Wednesday, March 30, 2011

A Mother Committed Herself to Help her Son

Lacey Lipe, a mother in Columbia, S.C. has an exceptionally difficult job. Even after she was forced to quit her day job, her job as a mother had her working over-time. Her strong 18-year-old son, was physically and mentally too much for Lipe to handle, especially on her own. As a single mother to a child with bipolar disorder and autism, she grew afraid of his strength and violent tendencies.

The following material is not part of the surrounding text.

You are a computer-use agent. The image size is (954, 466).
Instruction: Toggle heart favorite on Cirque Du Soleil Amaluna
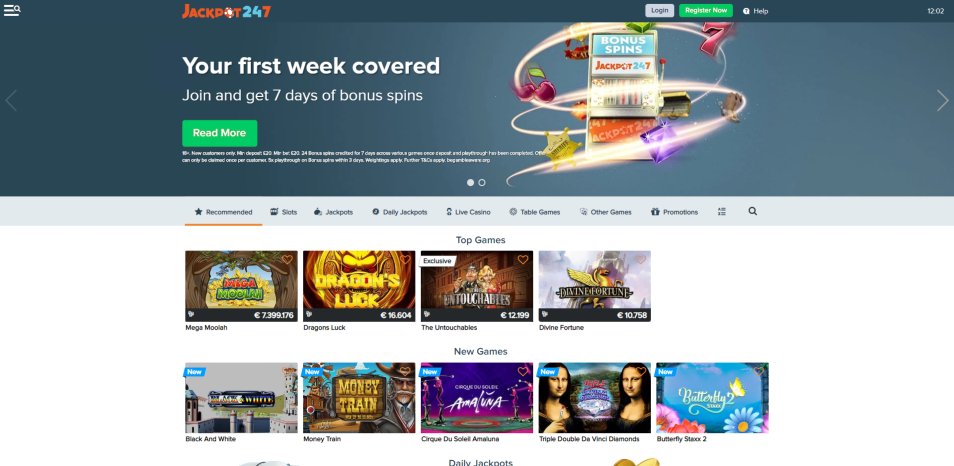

South Carolina has an underfunded state mental health system, that would not help treat Lipe's son. After years of Lipe attempting to receive care for her son, she placed matters into her own hands. She committed herself into a hospital complaining of post-traumatic stress disorder in January, which was a year after her son's house-based services ended. Lipe knew if she committed herself into a hospital, the state authorities would help provide her son with one of the state's residential treatment beds. Lipe knew the only way to have her son committed was if she committed herself first.
This article reveals the severity of the affects that the cuts to mental health budgets have on families who have children with mental illness. In the past two years, mental health budgets have been down $1.8 billion across the country. Lipe, who lives in a state where the mental health budgets have been cut by 23 percent, knew committing herself into a psychiatric ward was her only choice.